IS THERE a better way to welcome spring to the Northern Hemisphere than highlighting a story of madness and murder? Of course there is, but that's not going to stop us from offer-ing for your delectation . . .
"The Case of Euphemia Raphash."
By M. P. Shiel (1865-1947).
First appearance: Chapman's Magazine of Fiction, December 1895.
Collected in The Pale Ape and Other Happenings/Pulses (1911; re-printed in 2006).
Reprints page (HERE).
Short story.
Online at Roy Glashan's Library (HERE: HTML; EPUB; 27 pages as a PDF), Prof. David Stewart's Historical Texts (HERE: PDF; 10 pages), and eBooks@Adelaide (HERE: HTML; 17 pages as a PDF).

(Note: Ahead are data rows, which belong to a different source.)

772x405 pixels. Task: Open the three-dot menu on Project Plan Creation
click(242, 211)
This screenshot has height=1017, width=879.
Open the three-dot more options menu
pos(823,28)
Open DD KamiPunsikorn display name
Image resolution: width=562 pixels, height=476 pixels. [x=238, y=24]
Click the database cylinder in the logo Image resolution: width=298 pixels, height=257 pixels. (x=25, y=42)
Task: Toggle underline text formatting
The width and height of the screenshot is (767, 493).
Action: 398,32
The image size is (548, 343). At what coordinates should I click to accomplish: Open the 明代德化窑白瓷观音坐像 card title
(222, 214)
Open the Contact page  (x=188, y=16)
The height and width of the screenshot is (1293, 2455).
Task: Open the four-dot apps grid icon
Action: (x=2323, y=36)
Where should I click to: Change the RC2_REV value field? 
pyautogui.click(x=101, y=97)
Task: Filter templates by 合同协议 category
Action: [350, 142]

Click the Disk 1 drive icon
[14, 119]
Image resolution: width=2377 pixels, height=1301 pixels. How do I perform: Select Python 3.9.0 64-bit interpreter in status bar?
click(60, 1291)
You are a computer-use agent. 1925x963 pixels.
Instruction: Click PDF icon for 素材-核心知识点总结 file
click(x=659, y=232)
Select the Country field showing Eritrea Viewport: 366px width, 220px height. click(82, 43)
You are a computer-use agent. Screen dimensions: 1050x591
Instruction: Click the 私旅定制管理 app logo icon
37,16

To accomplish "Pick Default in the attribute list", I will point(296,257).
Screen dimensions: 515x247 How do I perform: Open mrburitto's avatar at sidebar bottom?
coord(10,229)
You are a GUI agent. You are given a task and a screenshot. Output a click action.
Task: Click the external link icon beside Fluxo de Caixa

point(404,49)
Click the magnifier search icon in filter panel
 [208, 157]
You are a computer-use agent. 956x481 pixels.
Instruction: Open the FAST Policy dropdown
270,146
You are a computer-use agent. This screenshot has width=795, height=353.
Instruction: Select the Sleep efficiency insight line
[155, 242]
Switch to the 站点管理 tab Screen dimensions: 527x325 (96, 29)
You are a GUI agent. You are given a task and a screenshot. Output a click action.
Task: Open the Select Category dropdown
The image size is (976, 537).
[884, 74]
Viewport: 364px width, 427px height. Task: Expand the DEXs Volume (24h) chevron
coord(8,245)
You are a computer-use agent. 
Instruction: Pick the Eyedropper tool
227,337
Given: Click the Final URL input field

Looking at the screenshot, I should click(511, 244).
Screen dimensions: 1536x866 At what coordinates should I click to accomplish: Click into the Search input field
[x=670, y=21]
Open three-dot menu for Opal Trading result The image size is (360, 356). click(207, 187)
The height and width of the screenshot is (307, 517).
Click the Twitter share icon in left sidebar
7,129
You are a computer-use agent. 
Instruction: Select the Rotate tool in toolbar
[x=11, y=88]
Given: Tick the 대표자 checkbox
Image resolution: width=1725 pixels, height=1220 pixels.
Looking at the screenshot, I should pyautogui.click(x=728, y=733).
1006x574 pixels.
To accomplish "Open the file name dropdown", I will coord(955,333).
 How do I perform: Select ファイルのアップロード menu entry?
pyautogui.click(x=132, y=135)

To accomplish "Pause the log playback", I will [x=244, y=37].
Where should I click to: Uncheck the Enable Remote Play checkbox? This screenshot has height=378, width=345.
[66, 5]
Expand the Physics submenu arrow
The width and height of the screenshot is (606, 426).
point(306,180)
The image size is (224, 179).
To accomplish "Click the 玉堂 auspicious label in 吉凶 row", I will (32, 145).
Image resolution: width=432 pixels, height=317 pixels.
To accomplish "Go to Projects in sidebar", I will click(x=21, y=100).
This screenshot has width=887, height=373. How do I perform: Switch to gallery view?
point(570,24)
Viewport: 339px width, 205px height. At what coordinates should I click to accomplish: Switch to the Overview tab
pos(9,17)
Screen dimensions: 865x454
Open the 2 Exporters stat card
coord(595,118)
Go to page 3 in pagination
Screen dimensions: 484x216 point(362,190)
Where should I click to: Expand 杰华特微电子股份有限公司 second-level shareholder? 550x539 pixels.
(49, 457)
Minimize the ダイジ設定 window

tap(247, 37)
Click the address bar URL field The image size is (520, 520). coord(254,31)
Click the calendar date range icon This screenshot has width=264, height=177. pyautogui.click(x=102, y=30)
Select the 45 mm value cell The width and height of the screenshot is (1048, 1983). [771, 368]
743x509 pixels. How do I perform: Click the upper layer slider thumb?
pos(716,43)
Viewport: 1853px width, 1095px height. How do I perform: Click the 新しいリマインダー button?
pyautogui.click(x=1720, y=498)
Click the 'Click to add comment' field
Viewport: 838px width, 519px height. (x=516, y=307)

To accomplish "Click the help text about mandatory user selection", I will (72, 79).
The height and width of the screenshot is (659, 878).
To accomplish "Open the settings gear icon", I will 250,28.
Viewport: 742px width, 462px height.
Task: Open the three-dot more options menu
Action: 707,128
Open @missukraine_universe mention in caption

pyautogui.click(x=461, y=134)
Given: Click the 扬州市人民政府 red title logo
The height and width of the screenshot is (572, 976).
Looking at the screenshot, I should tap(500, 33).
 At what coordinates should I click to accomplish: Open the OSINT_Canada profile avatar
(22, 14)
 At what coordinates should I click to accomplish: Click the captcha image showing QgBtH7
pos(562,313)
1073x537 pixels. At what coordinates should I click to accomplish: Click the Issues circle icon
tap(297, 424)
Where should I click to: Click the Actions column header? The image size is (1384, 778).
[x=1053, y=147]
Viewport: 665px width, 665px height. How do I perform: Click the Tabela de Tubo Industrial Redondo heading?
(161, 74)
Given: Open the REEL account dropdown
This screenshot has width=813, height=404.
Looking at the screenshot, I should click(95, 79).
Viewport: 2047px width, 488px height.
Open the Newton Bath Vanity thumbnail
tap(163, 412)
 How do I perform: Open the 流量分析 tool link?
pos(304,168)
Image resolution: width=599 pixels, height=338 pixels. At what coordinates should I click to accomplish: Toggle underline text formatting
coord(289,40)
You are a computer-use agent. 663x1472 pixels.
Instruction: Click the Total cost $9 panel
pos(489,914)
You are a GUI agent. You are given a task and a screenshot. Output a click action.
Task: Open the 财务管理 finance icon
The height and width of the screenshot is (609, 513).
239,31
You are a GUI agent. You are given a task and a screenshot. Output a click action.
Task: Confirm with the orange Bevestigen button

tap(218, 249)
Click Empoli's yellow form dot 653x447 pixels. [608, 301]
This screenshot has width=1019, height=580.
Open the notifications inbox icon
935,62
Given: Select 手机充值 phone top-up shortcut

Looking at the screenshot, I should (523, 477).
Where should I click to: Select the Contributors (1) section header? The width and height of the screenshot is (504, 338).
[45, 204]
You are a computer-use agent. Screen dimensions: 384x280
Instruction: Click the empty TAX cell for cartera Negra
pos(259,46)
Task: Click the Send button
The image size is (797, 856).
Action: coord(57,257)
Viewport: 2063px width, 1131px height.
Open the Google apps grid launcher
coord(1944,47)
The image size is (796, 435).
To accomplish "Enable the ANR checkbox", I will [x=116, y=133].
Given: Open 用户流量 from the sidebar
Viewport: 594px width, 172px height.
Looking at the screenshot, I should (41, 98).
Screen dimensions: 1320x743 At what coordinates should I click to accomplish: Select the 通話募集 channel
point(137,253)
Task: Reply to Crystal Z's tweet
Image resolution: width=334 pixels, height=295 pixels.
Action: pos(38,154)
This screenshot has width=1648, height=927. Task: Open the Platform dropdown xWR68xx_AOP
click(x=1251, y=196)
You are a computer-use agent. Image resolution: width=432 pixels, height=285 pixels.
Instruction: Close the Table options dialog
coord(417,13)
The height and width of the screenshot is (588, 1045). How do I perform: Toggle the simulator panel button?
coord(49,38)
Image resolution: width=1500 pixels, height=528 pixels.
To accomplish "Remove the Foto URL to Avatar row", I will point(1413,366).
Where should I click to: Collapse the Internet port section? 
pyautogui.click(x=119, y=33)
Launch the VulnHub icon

"I had gradually arrived at the conviction that each of these two lives was as necessary to the other as the air it breathed."
Stupid criminals are a dime a dozen, but (let us give thanks) the insane, murderous genius is a rarity . . .
Comment: A Gothic thriller which Shiel manages to raise to an even higher than usual pitch.
Resources:
- The first time we encountered Matthew Phipps Shiell (note the extra "l") was over five years ago; see ONTOS (HERE).
- Other sources of info about Shiel are FictionMags (HERE), Wikipedia (HERE), and the SFE (HERE).
The bottom line:
Though this be madness, yet there is method in't.